On Thu, Feb 04, 2010 at 11:19:21PM +0000, James Bensley wrote:
Well if you want to put some PHP code in to a page you open the php tag:
<?php MY_PHP_CODE_HERE then close the php tag like so: ?>
... and make the page URL end with .php.
When a client browses a page on your web server with these tags in the page the web server see's the tags it processes the code before serving the client the page. This is not a native language of a web server or browser. To have PHP pages hosted on your server you must have the PHP module installed. For Apache you need to download and install the php module and then add it into the httpd.conf file. (These days PHP is often bundles in just not enabled, although that wouldn;t be the case if you downloaded the Apache source and built from scratch). For windows you would need to download PHP, install it somewhere then add it as an extension in you IIS settings and enabled it for processing pages ending in .php.

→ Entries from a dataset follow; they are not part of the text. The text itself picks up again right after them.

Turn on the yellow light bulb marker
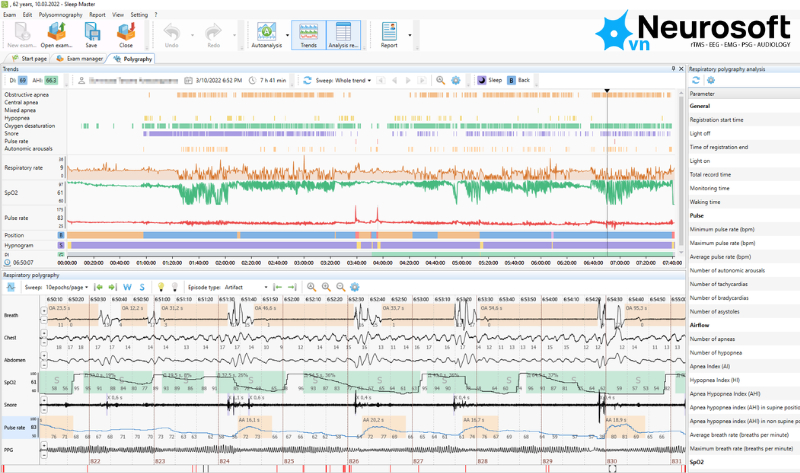The width and height of the screenshot is (800, 473). point(161,287)
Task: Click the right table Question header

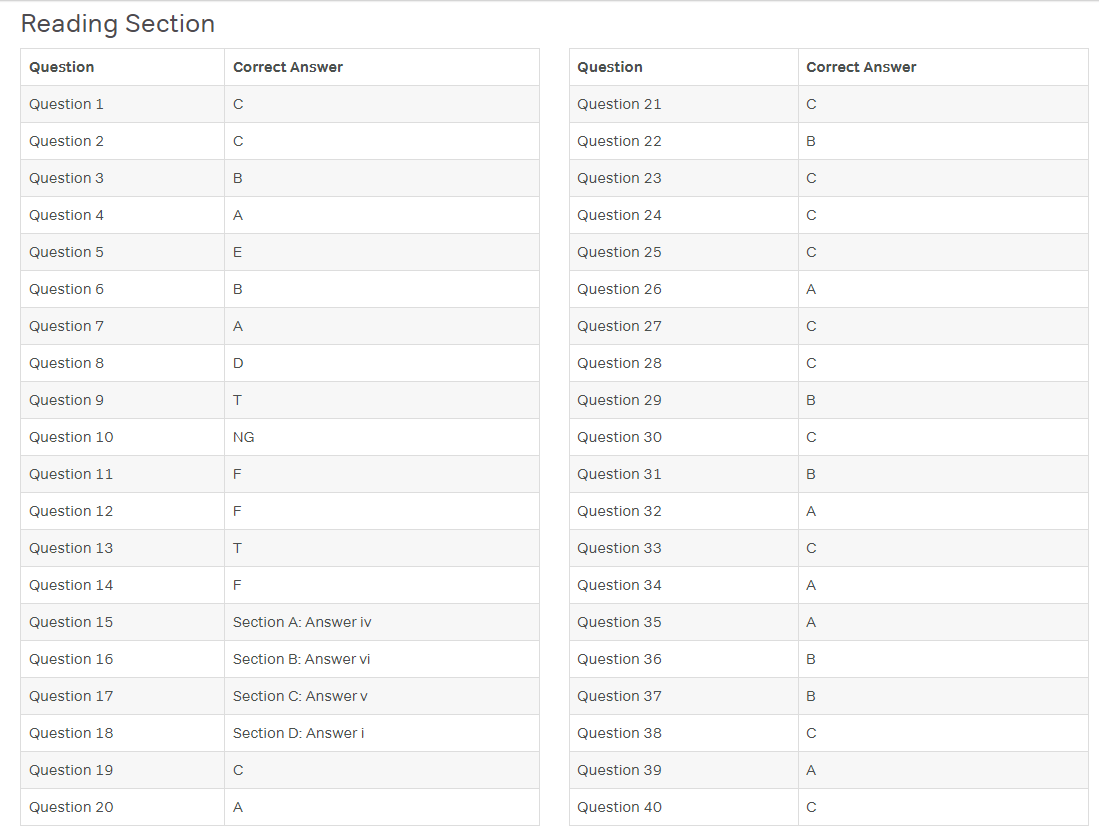Action: [610, 67]
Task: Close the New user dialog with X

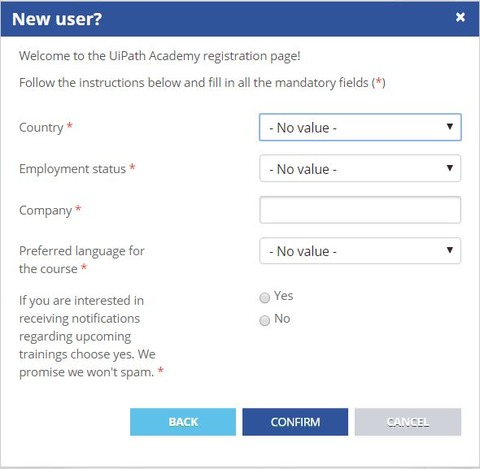Action: [460, 17]
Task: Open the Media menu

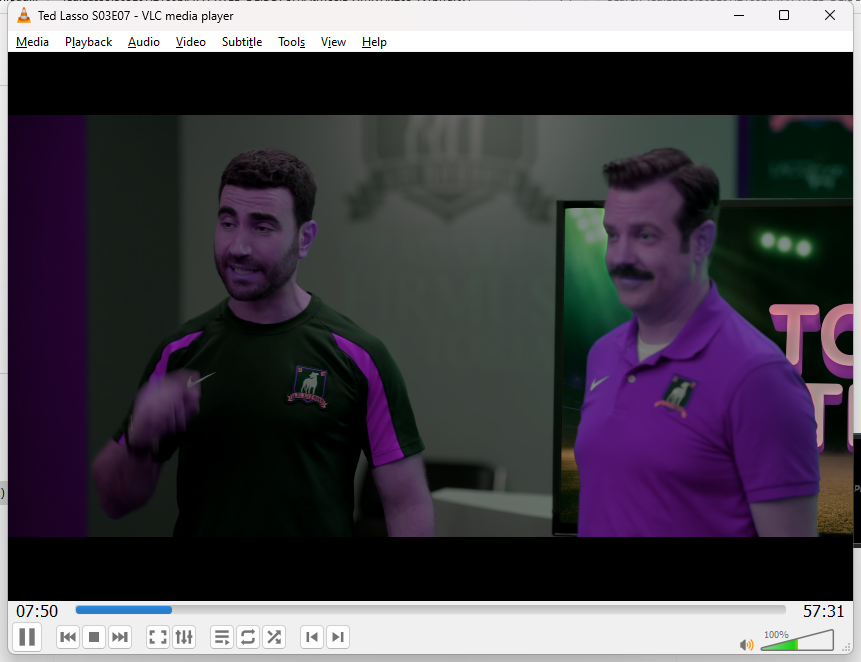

Another example would be that Microsoft IIS supports ASP which is again a server side scripting language that only runs on the IIS web service if you enabled the ASP extensions.
As far as I am aware you can't have python or perl as a server side scripting language. You may want to look at CGI/Perl scripts however for processing parsed data. You can use Perl in this sense. For example you can have a HTML form submit its data to a Perl script on the server which can then process the parsed information as required (for example, saving it to a file).
So back to the original question, PHP is an extension of your web servers native functionality.
But doesn't really seem to be documented anywhere, the <?php bit that is, everyone just uses it and it works.